__ENTRIES PROVIDED__:

= Beginning of Section =

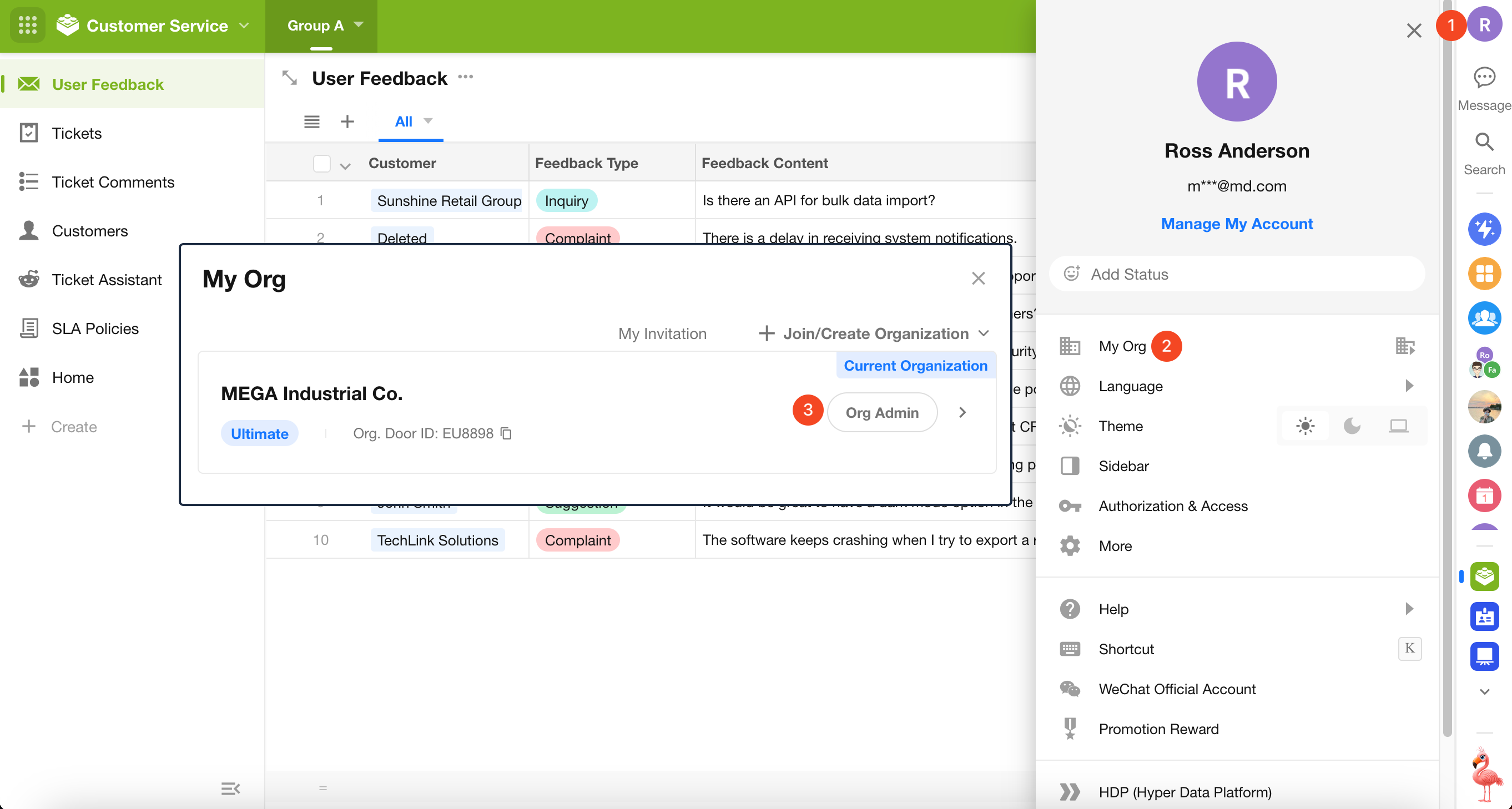Open the Group A dropdown arrow
Viewport: 1512px width, 809px height.
359,24
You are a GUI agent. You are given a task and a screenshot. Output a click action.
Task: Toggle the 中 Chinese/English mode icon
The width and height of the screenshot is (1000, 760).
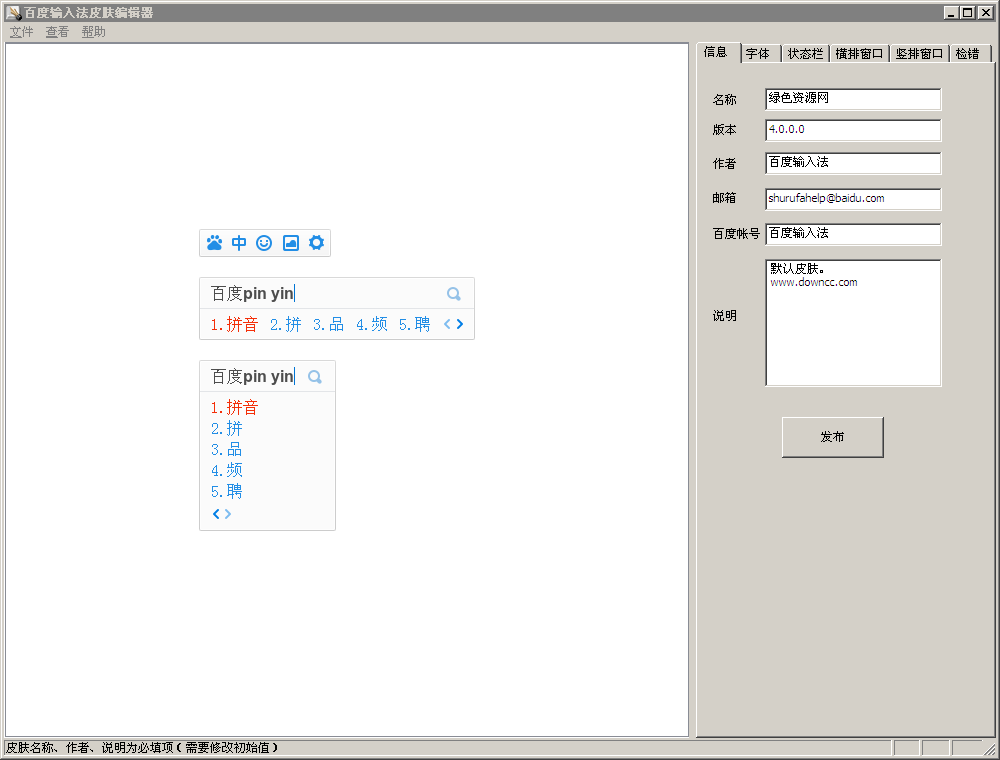pyautogui.click(x=239, y=242)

= End of Section =

__TRY IT__:
Please give again only the lines from the one containing "You are a GUI" through the last line of the entries above, exactly as they stand and without pictures.

__ANSWER SPACE__:
You are a GUI agent. You are given a task and a screenshot. Output a click action.
Task: Toggle the 中 Chinese/English mode icon
The width and height of the screenshot is (1000, 760).
pyautogui.click(x=239, y=242)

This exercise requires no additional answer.